Лица ежившихся на ветру людей выражали разные чувства: одни соглашались с французом, другие были не против помочь, но побаивались.
– Может, ты и прав! – крикнул Штейнер. – У меня нет времени спорить! Кто хочет помочь – забирайся в грузовики, кто не хочет – черт с вами! Одни справимся!
Он спрыгнул на землю. Рабочие «Тодта» не двигались, и лишь некоторые заспорили друг с другом. Поддержка пришла неожиданно. В кузов грузовика забрался Фитцджеральд и обратился к людям. Выглядел он ни дать ни взять античным героем – не хватало только меча в руке.
– Вы все знаете меня! Я – американец. Когда спасательная шлюпка выйдет в море, мои люди будут на борту вместе с полковником Морганом и мистером Скалли – англичанами. Вместе с унтер-офицером Штейнером и его людьми – немцами и австрийцами. В море гибнут люди! Кто они – значения не имеет. Им нужна помощь. Хватит болтать, по машинам!
Это сработало – не сразу, но сработало. Человек тридцать – сорок кинулись к грузовикам без разговоров. За ними не очень охотно пустился еще с десяток. Осталась горстка рабочих «Тодта»; они колебались, но разноязыкий хор призывов и ругани сделал свое дело – все быстро разместились по грузовикам.
Я оказался в замыкающей колонну машине. Когда мы отъехали, с якорей сорвалась еще одна рыбацкая шхуна, ударилась о волнолом и разлетелась вдребезги. «Лишь бы это не был дурной знак», – мысленно помолился я.
Ветер становился все сильнее и сильнее, покуда мы катились под гору к Гранвилю. Возле дома Сеньора у буковых деревьев ломались сучья и ветки, а грузовики угрожающе раскачивались из стороны в сторону.
Я ломал голову: одна из трудностей задуманного дела – узкие островные дороги. Грузовики, естественно, до берега пройти не могли, мы выгружались на краю деревни. Но если для грузовиков узкая дорога – не помеха, то что говорить об «Оуэне Моргане»? Ширина корпуса, насколько я помнил, около одиннадцати футов, на поворотах может не пройти.
Я поделился с этим Шелленбергом, который, кивнув, сказал:
– Все, что будет мешать, – снесем, но сначала вытащим шлюпку.
Ангар был построен из бетонных панелей. Шелленберг послал с полдесятка саперов во главе со Шмидтом внутрь; вооруженные десятифунтовыми кувалдами, они разнесли панели задней стены, потратив на это не более двух-трех минут.

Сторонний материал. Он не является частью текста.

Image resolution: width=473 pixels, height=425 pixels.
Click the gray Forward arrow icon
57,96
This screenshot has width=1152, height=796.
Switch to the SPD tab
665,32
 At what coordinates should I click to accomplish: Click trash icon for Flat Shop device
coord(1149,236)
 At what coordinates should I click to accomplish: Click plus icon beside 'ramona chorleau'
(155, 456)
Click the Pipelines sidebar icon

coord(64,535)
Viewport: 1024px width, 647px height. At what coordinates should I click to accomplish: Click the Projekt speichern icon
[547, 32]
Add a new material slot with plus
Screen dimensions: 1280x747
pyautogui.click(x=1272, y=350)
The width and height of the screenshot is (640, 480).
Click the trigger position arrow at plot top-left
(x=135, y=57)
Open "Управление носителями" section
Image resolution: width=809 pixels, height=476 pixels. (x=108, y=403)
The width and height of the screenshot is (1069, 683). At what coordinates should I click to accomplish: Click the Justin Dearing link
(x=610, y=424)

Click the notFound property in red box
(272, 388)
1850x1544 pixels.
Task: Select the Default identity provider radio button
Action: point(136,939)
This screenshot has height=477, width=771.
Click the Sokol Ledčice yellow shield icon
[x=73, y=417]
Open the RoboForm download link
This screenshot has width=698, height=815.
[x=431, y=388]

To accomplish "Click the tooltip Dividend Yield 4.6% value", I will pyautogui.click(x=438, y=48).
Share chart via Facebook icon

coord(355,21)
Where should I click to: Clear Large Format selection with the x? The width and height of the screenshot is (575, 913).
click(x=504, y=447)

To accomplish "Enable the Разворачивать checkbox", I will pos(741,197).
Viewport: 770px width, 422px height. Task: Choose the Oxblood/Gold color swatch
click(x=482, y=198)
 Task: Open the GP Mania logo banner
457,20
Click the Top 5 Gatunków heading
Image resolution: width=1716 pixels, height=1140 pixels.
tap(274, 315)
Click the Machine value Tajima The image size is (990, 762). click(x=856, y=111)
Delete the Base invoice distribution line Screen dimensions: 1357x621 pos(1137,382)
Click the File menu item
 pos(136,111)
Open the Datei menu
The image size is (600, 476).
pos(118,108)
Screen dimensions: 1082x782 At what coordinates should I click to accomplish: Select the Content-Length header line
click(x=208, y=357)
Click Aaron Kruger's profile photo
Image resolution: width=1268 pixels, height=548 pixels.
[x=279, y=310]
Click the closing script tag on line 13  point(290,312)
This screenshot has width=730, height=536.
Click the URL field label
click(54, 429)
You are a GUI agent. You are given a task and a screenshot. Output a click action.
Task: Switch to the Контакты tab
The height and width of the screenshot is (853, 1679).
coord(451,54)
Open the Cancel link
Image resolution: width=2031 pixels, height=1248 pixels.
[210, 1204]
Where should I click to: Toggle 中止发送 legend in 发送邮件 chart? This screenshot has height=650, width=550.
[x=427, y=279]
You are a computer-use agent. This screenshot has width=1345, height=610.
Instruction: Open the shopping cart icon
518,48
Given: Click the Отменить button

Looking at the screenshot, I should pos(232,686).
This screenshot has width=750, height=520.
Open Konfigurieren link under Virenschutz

И вот шлюпка «Оуэн Морган» уже стояла на виду у всех, гладкая и красивая, окрашенная в голубой и белый цвета, показывая своей ухоженностью, на что способны руки заботливого Эзры. Но она сидела на своих салазках уже пять лет – пять лет без моря! Когда я, подталкиваемый толпой, подошел поближе, то впервые задумался: что, если она не оправдает надежд?
Времени для сомнений уже не было, и Эзра принялся за дело. Он стал показывать, где закрепить тросы. Ко мне, проталкиваясь сквозь толпу, подошел Фитцджеральд.
– Дела идут, а? – сказал он с улыбкой. – Чудесное зрелище, ей-богу, сам не ожидал. Вы только посмотрите на лица людей!